WHAT YOU HAVE TO DO:
All lines of the listing that contain "Task" should be shown in full.

DATA SUPPLIED:
__________

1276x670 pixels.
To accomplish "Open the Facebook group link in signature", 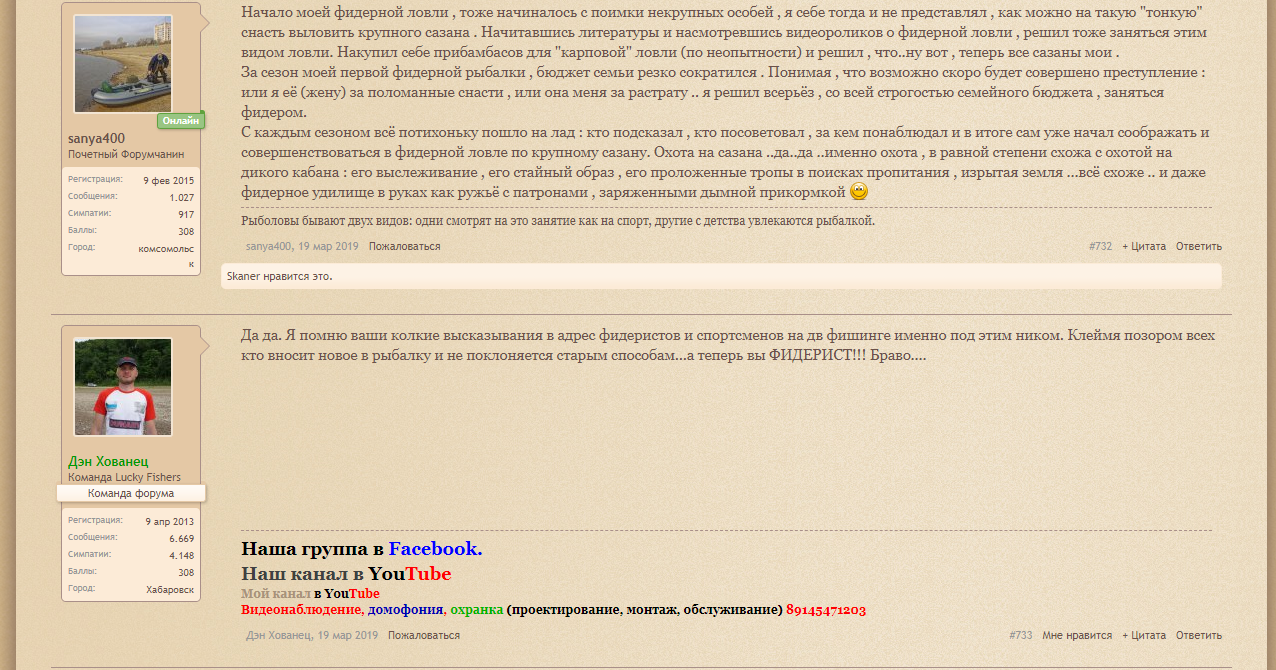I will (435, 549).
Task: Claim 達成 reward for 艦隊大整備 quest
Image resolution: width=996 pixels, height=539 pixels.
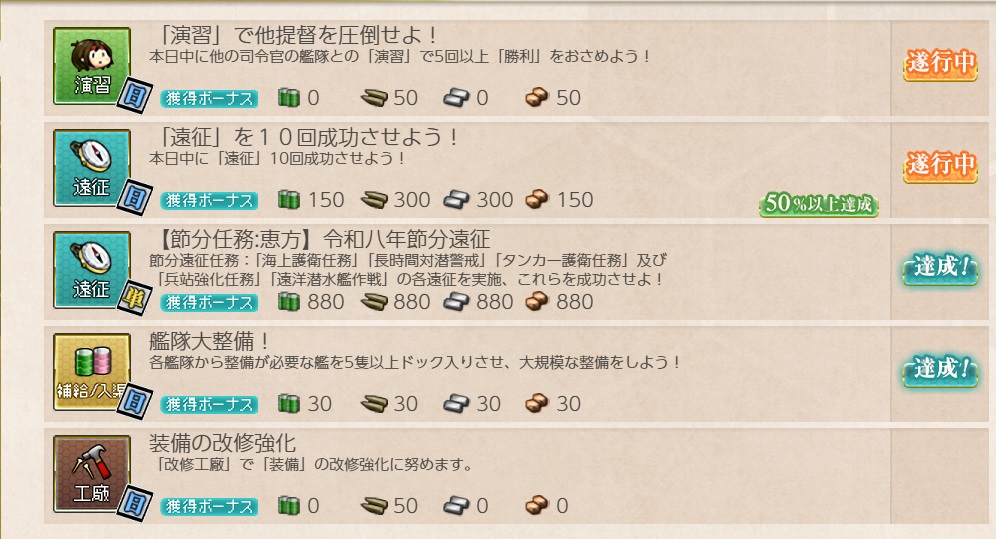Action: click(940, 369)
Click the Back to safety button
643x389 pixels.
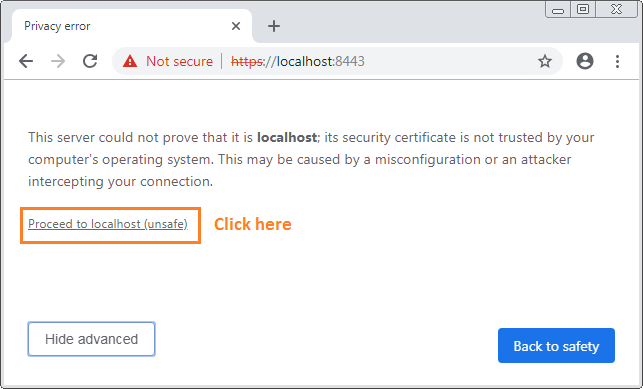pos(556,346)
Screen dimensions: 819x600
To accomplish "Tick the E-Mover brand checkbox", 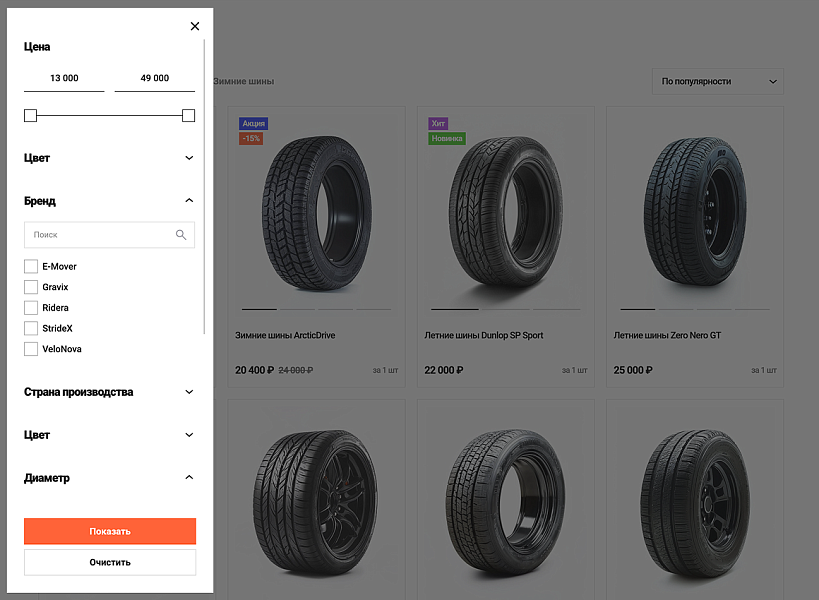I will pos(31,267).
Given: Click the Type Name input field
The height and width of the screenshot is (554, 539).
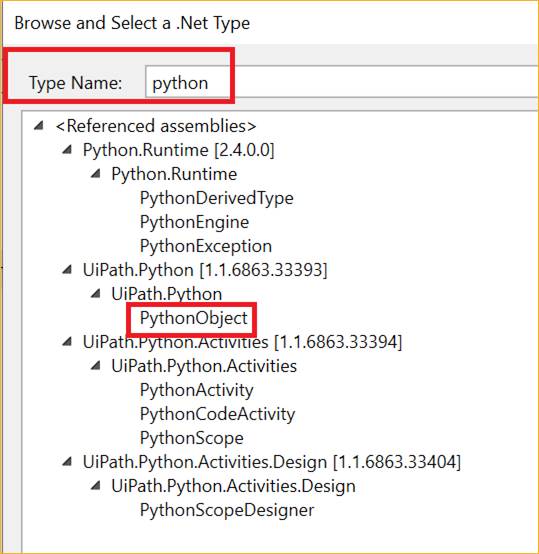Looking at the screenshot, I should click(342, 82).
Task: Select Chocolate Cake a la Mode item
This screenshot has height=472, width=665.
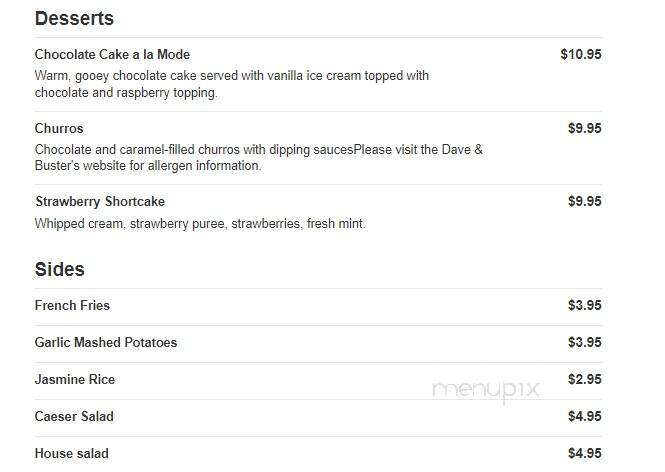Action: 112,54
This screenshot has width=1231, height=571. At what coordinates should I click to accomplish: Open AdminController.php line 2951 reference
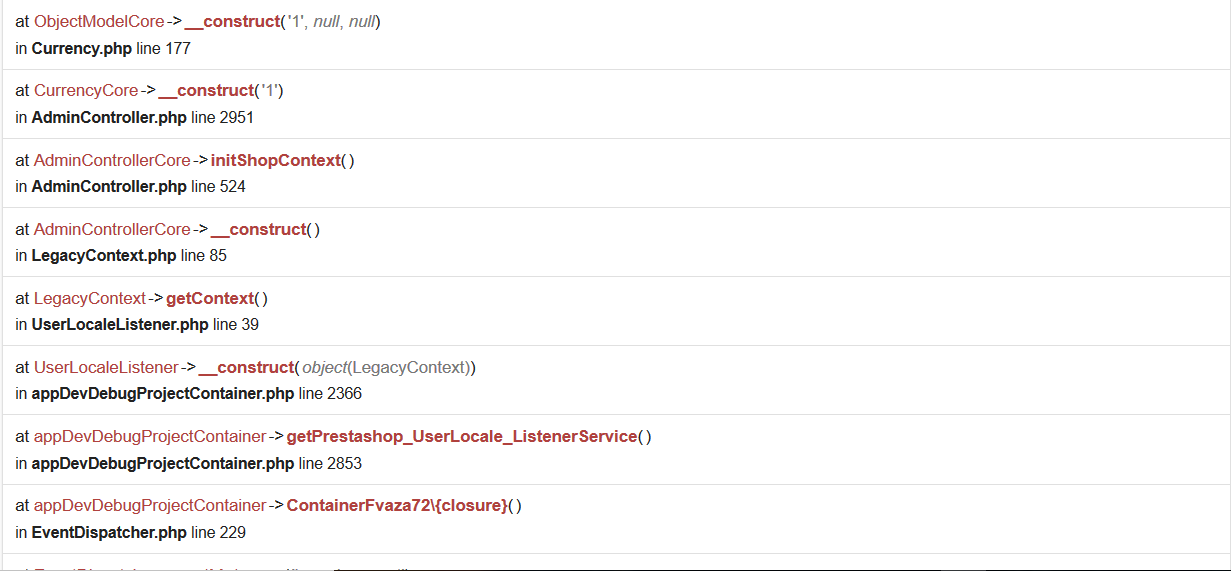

__________

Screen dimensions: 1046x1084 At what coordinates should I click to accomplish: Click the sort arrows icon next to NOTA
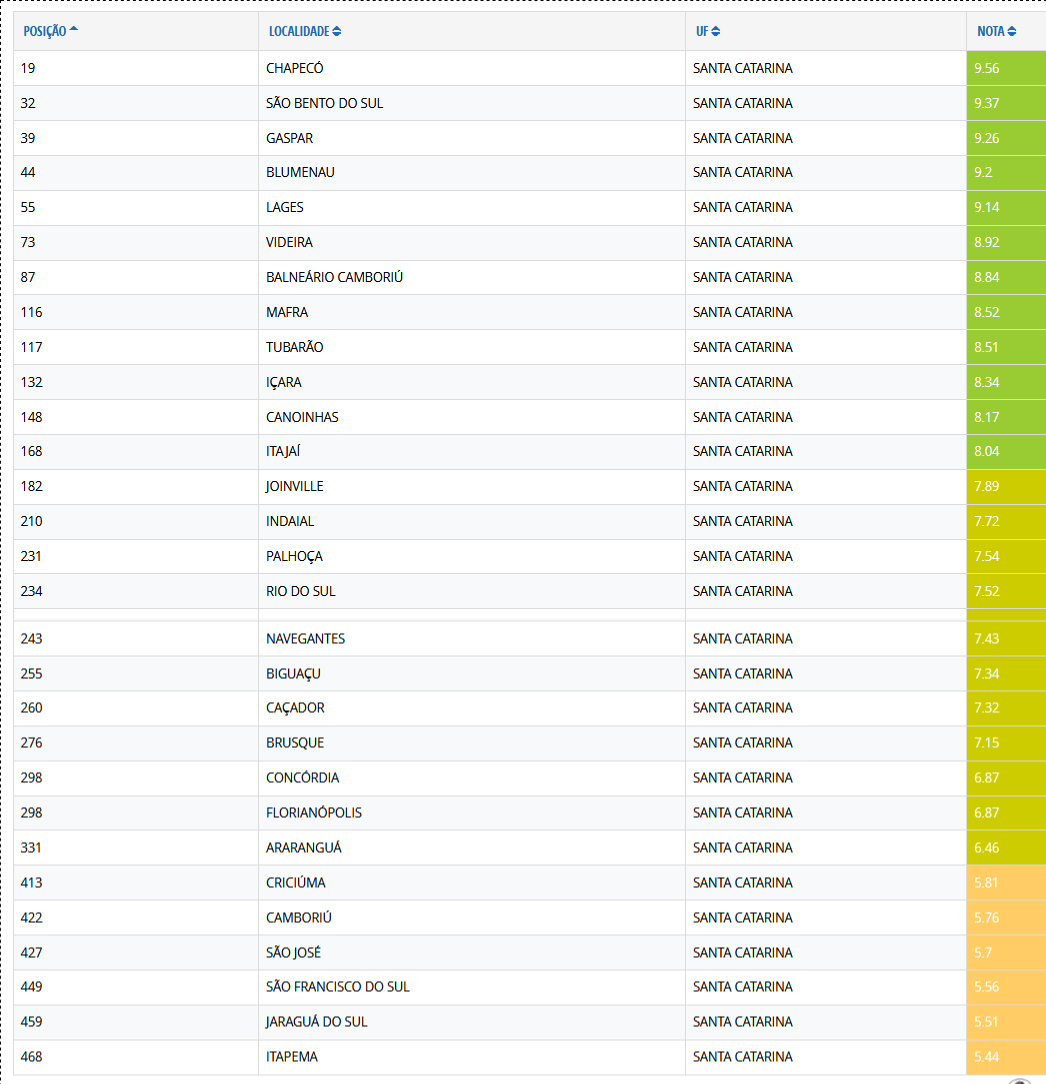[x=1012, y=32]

__________

RESULT BELOW:
Task: Claim 達成 reward for 艦隊大整備 quest
Task: Select Chocolate Cake a la Mode item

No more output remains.